Oticon’s ConnectLine communication devices have made it easier for users of hearing aids to listen to their Apple iPods and personal MP3 players, their TVs, and their Bluetooth mobile phones for a while now. But with yesterday’s introduction of the Oticon ConnectLine personal microphone, you’ll finally be able to hear your dinner companion as well, even in a noisy restaurant.
The new wireless Oticon ConnectLine Microphone clips to your conversation partner’s lapel and picks up his or her voice while filtering out unwanted background sounds. It transmits the audio directly to the ConnectLine Streamer, which you wear on a loop around your neck, and the streamer transmits the unadulterated audio signals directly into your Oticon Agil hearing aids. It can also be adjusted to transmit at frequencies most compatible with the listener’s hearing-loss profile and hearing aids.

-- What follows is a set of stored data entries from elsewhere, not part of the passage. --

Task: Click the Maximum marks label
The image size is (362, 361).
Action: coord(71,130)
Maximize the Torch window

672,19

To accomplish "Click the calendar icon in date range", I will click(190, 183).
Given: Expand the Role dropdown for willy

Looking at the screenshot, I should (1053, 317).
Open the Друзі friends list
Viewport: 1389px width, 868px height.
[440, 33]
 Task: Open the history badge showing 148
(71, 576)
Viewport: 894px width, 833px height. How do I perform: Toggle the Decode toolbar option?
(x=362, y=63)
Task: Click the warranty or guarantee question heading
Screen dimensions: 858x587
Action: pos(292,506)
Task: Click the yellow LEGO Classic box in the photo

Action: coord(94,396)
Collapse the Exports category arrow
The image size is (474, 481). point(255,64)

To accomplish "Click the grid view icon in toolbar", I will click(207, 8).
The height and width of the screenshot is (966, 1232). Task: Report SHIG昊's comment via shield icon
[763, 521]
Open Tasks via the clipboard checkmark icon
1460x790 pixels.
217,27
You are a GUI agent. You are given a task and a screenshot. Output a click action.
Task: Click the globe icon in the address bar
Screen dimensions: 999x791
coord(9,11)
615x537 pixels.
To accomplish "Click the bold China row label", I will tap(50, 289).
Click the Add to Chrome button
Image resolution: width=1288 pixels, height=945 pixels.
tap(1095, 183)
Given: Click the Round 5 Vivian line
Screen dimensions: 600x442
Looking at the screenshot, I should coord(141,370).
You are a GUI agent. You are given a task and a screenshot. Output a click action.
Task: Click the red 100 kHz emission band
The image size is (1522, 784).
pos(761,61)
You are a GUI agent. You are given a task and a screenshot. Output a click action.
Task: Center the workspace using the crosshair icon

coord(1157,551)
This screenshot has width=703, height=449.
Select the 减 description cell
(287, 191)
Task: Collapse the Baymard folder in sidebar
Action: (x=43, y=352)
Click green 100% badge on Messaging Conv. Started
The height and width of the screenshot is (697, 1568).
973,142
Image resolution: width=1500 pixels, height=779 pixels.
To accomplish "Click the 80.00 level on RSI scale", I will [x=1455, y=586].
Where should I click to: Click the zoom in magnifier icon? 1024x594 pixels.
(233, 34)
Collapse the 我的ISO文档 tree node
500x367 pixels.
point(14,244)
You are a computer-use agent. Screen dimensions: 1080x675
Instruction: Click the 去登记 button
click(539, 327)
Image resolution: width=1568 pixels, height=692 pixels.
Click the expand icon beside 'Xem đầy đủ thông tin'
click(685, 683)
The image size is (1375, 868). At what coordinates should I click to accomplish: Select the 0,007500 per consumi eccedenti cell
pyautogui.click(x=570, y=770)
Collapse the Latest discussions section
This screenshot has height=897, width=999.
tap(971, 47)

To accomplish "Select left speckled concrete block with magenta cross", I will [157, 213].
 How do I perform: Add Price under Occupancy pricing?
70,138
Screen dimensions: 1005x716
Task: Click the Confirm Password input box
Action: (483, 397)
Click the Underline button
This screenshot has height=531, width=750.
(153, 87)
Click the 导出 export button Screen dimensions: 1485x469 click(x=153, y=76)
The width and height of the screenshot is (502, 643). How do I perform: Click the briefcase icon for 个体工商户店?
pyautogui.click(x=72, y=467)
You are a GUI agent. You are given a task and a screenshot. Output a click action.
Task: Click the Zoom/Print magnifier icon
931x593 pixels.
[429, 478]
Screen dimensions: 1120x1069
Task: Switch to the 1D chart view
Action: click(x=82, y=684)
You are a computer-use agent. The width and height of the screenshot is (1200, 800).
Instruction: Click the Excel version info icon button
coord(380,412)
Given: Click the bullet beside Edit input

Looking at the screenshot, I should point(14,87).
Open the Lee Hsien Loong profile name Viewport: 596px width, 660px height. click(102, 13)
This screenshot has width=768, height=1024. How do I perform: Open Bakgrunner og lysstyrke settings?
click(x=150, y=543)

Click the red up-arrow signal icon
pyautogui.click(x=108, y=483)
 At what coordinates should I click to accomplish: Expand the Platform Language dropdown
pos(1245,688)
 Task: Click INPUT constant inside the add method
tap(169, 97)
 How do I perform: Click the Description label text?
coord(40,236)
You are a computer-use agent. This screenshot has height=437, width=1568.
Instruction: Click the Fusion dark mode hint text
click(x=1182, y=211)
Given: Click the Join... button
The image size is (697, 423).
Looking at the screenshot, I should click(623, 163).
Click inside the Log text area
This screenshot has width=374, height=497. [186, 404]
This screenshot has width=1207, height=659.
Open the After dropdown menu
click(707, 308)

Ever since the big hearing aid makers began incorporating communication receivers directly into hearing aids, there’s been a not-so-quiet revolution in people’s ability to connect to more of the sounds of the modern world. But strangely enough, it’s taken some time for the major manufacturers to come up with workable assistive-listening solutions for the most common complaint of hearing-aid wearers–comprehension of speech in noisy surroundings. The ConnectLine Microphone is one approach to the speech-in-noise problem that is small and easy enough to actually be useful in the real world. When you add to the Oticon ConnectLine solutions for your TV, phone and personal listening system, you end up with a complete, end-to-end listening and comprehension system.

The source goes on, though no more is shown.